Let \(\lambda\) be an eigenvalue of \(A\) with corresponding eigenvector \(\mathbf{x}\). If \(B=P^{-1} A P\) is similar to \(A\), show that \(P^{-1} \mathbf{x}\) is an eigenvector of \(B\) corresponding to \(\lambda\)

Short Answer

Expert verified
\( P^{-1} \mathbf{x} \) is an eigenvector of \( B \) with eigenvalue \( \lambda \).

Step by step solution

01

Understanding the Similarity

Matrix \( B \) is similar to \( A \), meaning \( B = P^{-1} A P \), where \( P \) is an invertible matrix. This similarity implies that \( A \) and \( B \) have the same eigenvalues. Therefore, if \( \lambda \) is an eigenvalue of \( A \), it is also an eigenvalue of \( B \).

Task description:
The excerpt on similar matrices concludes that λ is also an eigenvalue of B. Explain why, using the reasoning it gives.

Provided material:
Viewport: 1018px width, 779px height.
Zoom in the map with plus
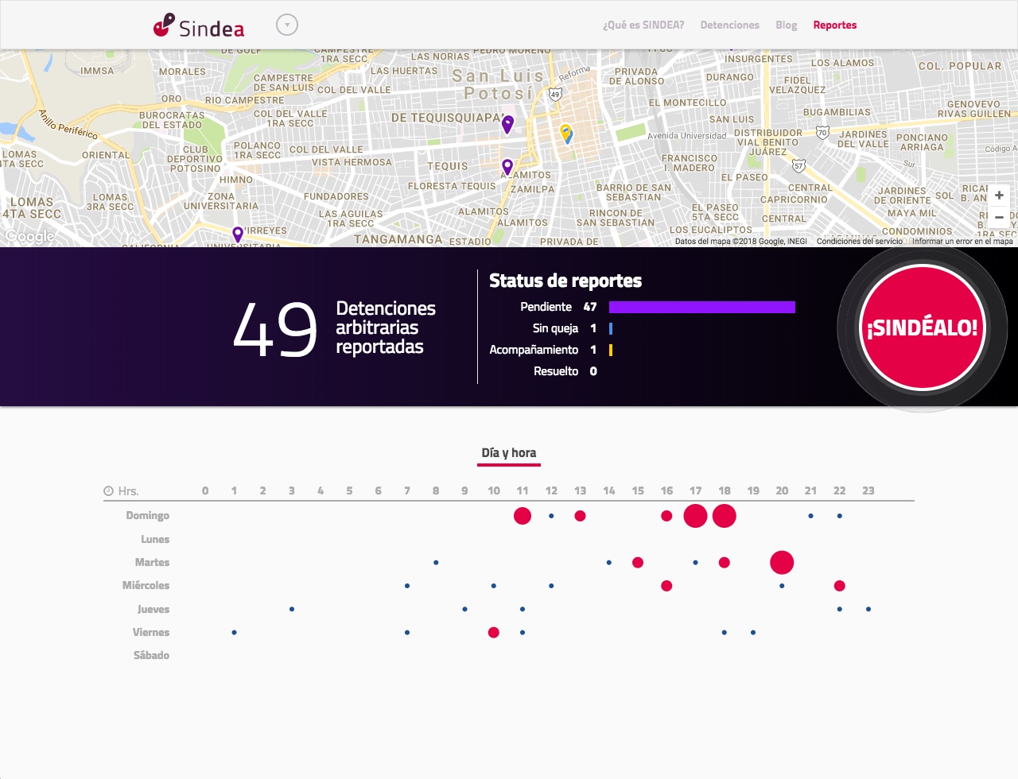point(999,196)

The answer:
B is similar to A because B = P⁻¹AP for an invertible matrix P. Similarity means A and B have the same eigenvalues. Since λ is an eigenvalue of A, it is therefore also an eigenvalue of B.